Document and screenshot pointing listing:
****************

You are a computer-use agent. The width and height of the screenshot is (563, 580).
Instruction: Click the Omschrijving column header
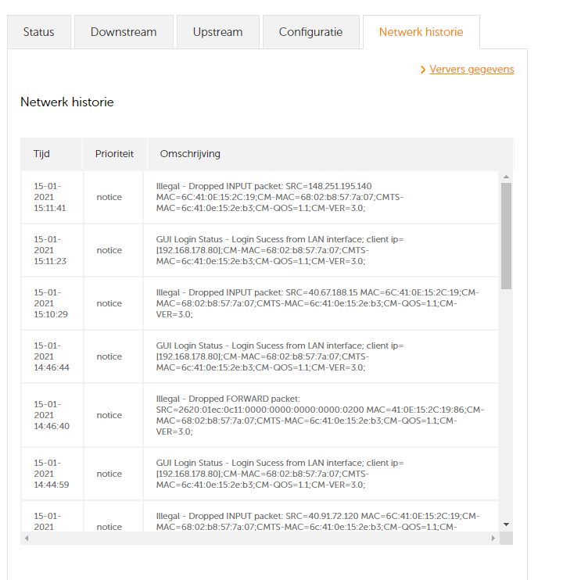(x=190, y=154)
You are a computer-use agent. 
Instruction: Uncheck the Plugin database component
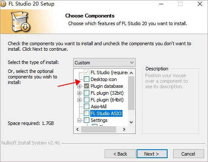click(86, 86)
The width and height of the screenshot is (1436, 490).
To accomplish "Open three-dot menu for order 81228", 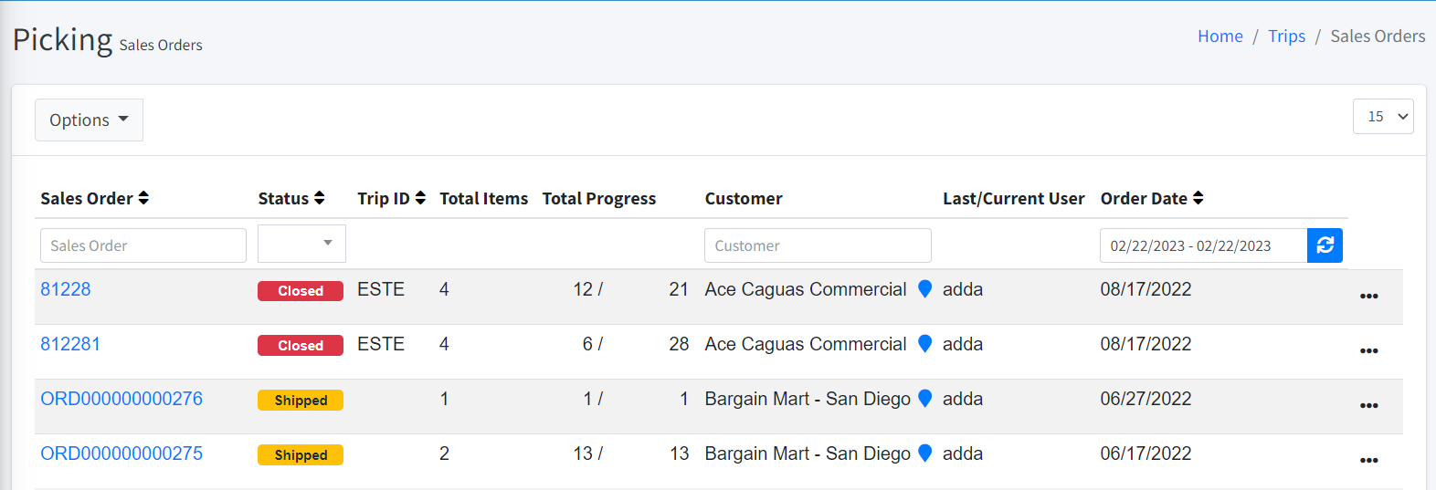I will click(x=1368, y=297).
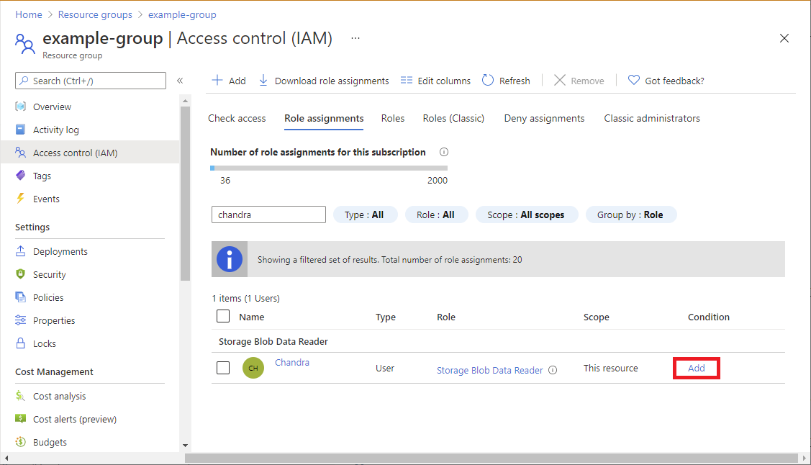Click info icon next to Storage Blob Data Reader

coord(553,371)
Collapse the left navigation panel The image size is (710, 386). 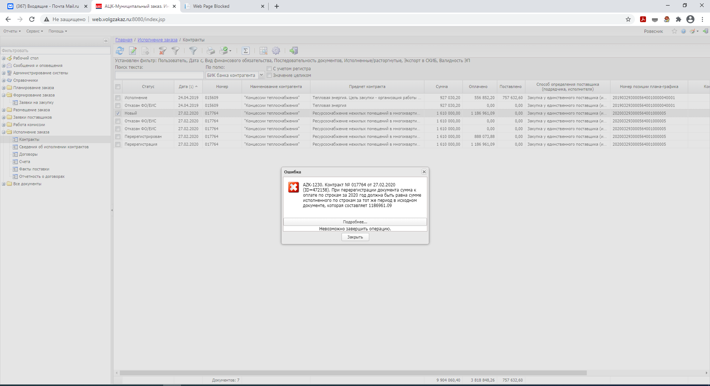106,41
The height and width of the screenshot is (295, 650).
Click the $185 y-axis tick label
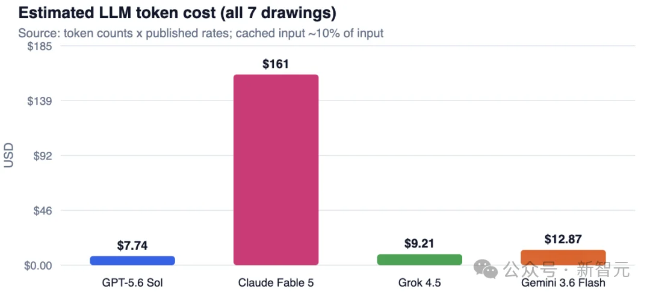39,46
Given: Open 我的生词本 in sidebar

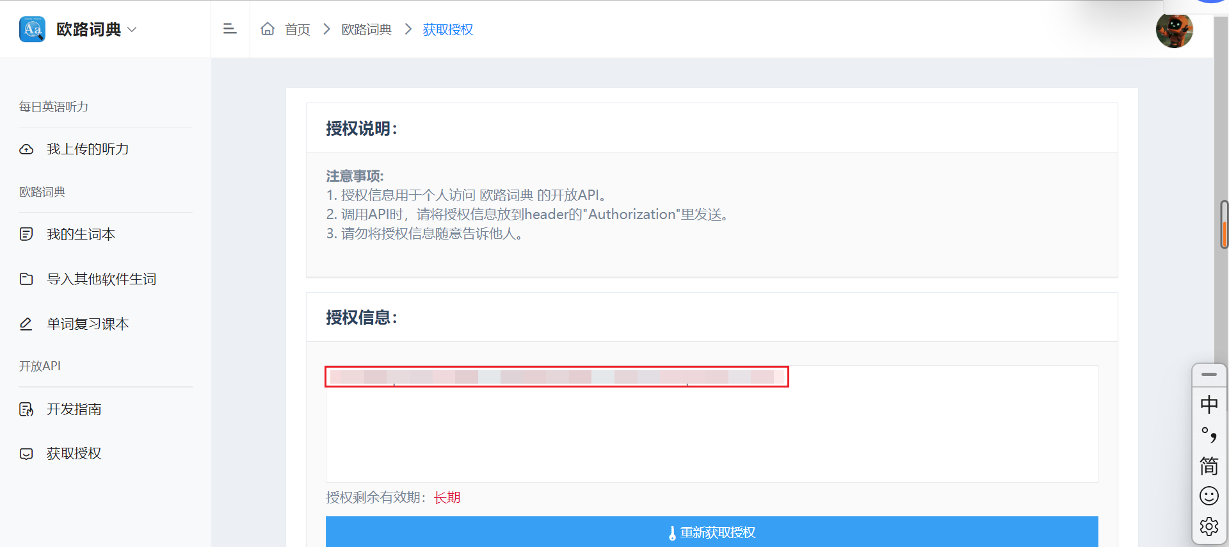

****************

WORK TO DO —
Return every line of the listing containing the word "width", treating case as significant.

WORKED ANSWER —
You are a computer-use agent. The width and height of the screenshot is (563, 580).
The width and height of the screenshot is (1436, 490).
The height and width of the screenshot is (295, 650).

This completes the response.